A GitHub repository accompanying a "Dissecting CLIP: Decomposition with a Schur Complement-based Approach" paper
To compute SCE score presented in the paper, initialize SCE with the following:
from SCE.metric.SCE import SCE_Evaluator
from SCE.datasets.ImageFilesDataset import ImageFilesDataset
sigma = 3.5
fe = 'clip'
result_name = 'your_result_name'
img_pth = 'path_to_images'
text_pth = 'path_to_text.txt'
with open(text_pth, 'r') as f:
prompts = f.readlines()
image_dataset = ImageFilesDataset(img_pth, name=result_name, extension='PNG')
SCE = SCE_Evaluator(logger_path='./logs', batchsize=64, sigma=sigma, eta=0, num_samples=num_samples, result_name=result_name, rff_dim=2500, save_visuals_path=f'visuals_{result_name}')
SCE.set_schur_feature_extractor(fe, save_path='./save')
In this snippet, parameter sigma controls the bandwidth of the Gaussian Kernel and fe allows to choose a specific feature extractor. In this repository we provide an implementation for CLIP, but other feature extractors may be used.

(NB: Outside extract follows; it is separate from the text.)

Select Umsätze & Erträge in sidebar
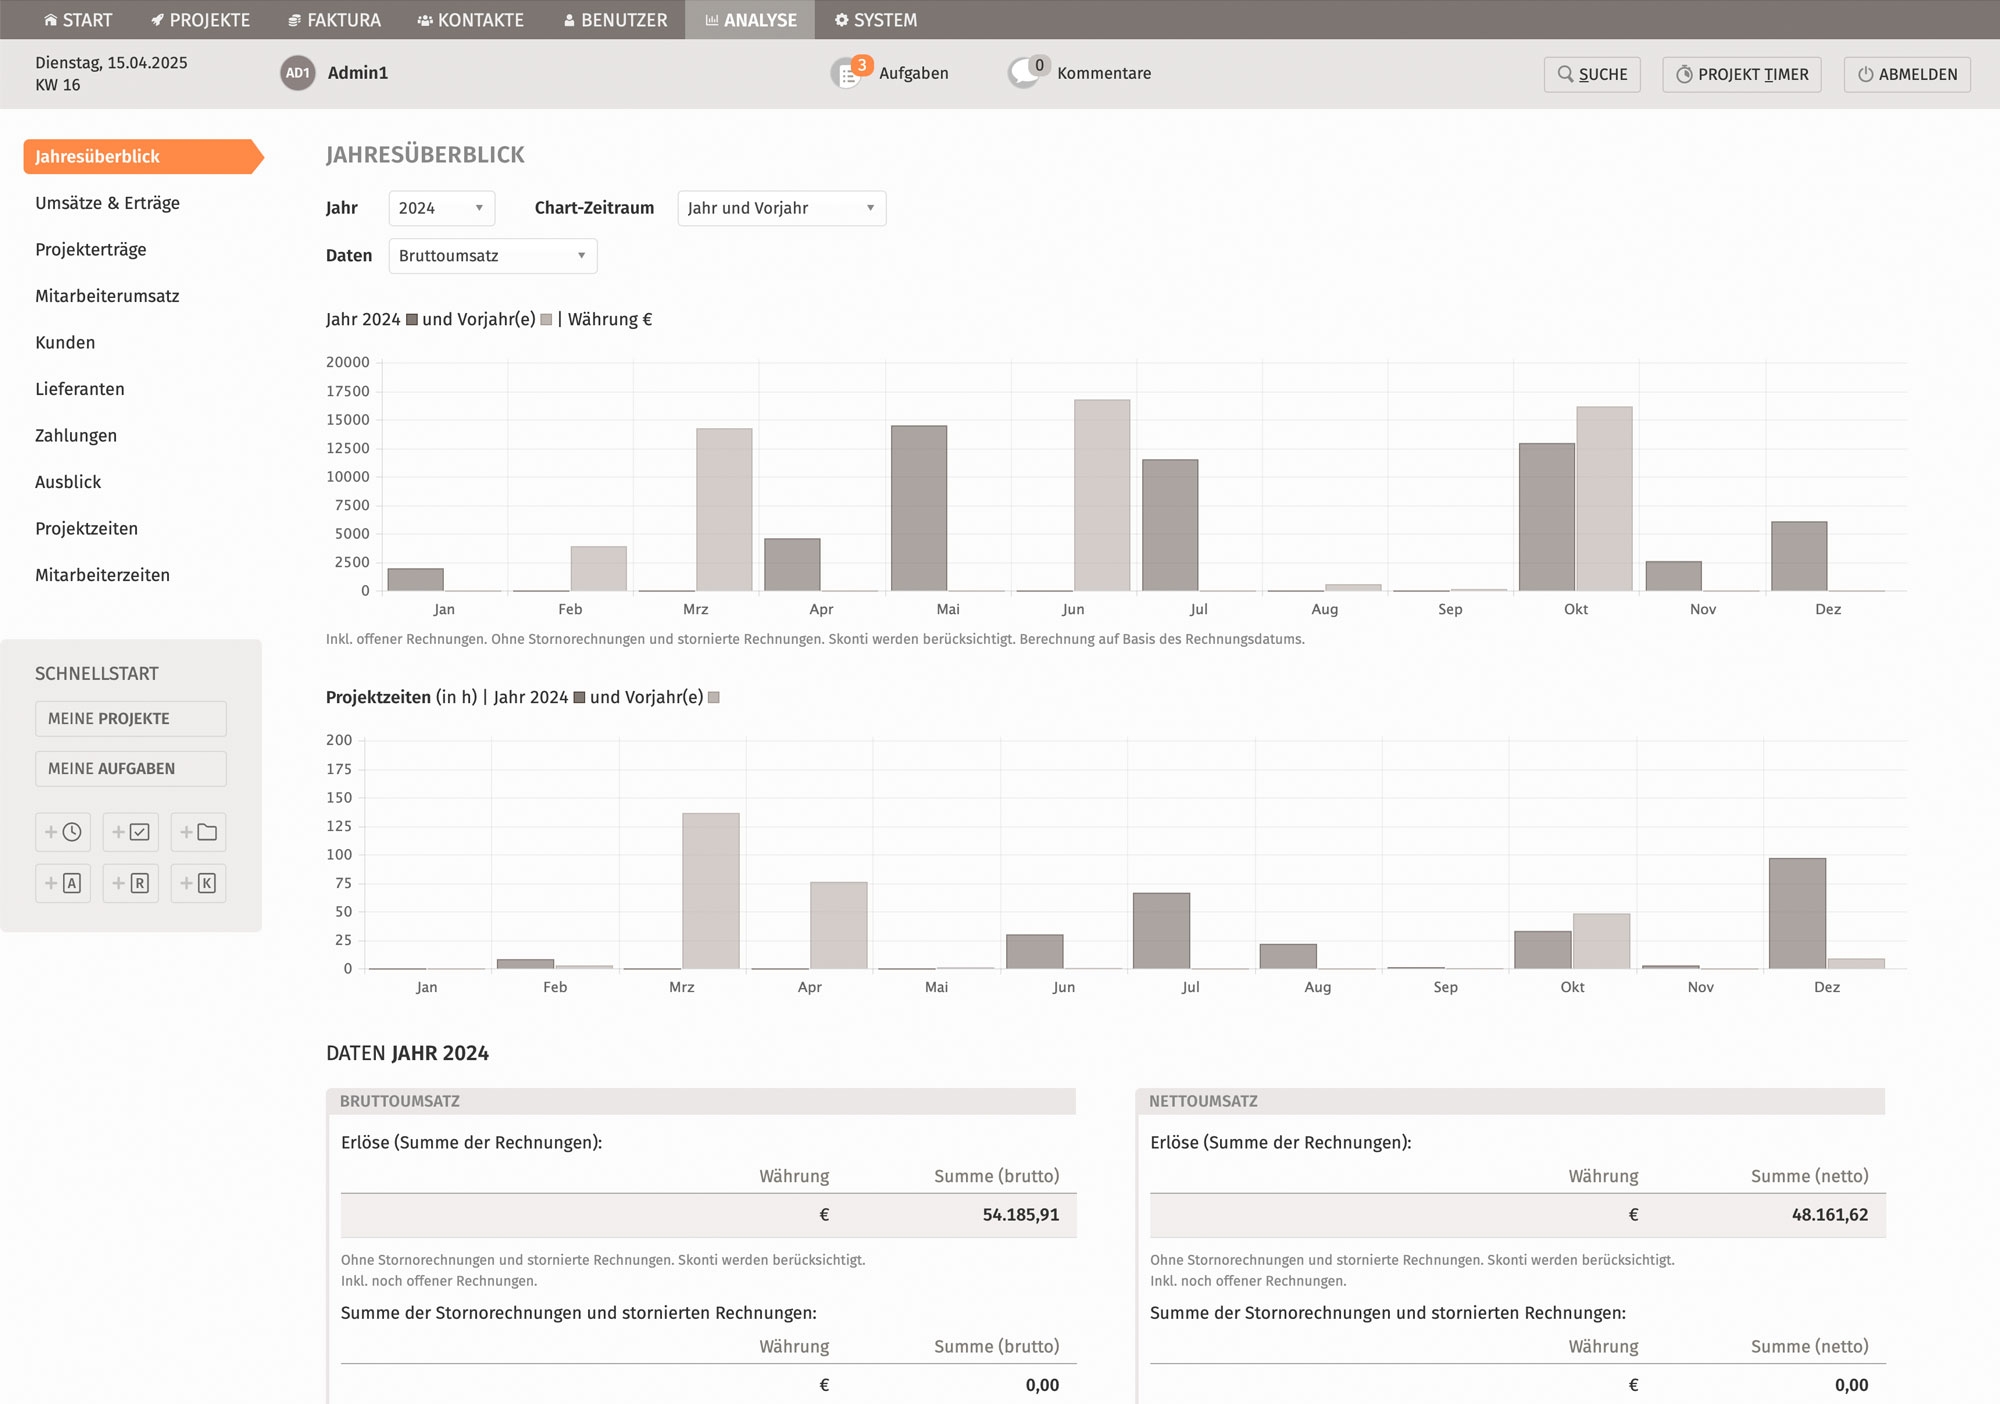The width and height of the screenshot is (2000, 1404). (108, 203)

We note that to access T2I and I2T evaluations, the feature extractor should support encoding of both text and image domains.
To calculate the SCE Score for a paired text-image dataset, use the following function:
# Get SCE Scores
img_generator_diversity, text_prompt_diversity = SCE.sce_score(prompts, image_dataset)
This function returns two components of diversity, decoupled as follows:
- Text Prompt Diversity: Measures the variability originating from the text sources.
- Image Generator Diversity: Measures the variability originating from the image sources.
The script enables clustering of images after applying SCE CLIP embedding correction based on prompts. Use the following function:
# Cluster Results
SCE.rff_schur_clustering_modes_of_dataset(prompts, image_dataset)
Note that top images, number of modes and sensitivity (sigma parameter) are adjustable. The results are stored in location specified in save_visuals_path.
SCE framework allows to remove features and directions from the CLIP embedding using the following functions:
# Initialise images/texts to correct
img_pth_to_correct = 'path_to_correction_images'
text_pth_to_correct = 'path_to_correction_text.txt'
with open(text_pth_to_correct, 'r') as f:
prompts_to_correct = f.readlines()
image_dataset_to_correct = ImageFilesDataset(img_pth_to_correct, name=result_name, extension='PNG')
# Correct embeddings in T2I tasks (remove features from an image given a text description)
corrected_t2i_embedding = SCE.corrected_embedding_t2i(prompts_to_correct, image_dataset_to_correct, prompts, image_dataset)
# Correct embeddings in I2T tasks (remove features from a text caption given an image)
corrected_i2t_embedding = SCE.corrected_embedding_i2t(prompts_to_correct, image_dataset_to_correct, prompts, image_dataset)
This repository provides correction for I2T, T2I and T2T tasks with CLIP embeddings. We note that SCE framework can be extended to non-CLIP family of embeddings to perform embedding correction under T2T and I2I tasks, i.e. when there is no mixture of data domains.
We also note that SCE framework requires preliminary data to construct optimal correction matrix
We provide access to datasets as follows:
This README.md
file provides a clear and concise guide for users to understand and run the demo script, including installation instructions, usage examples, and parameter explanations. Adjust the paths and filenames in the script to match your specific environment and dataset.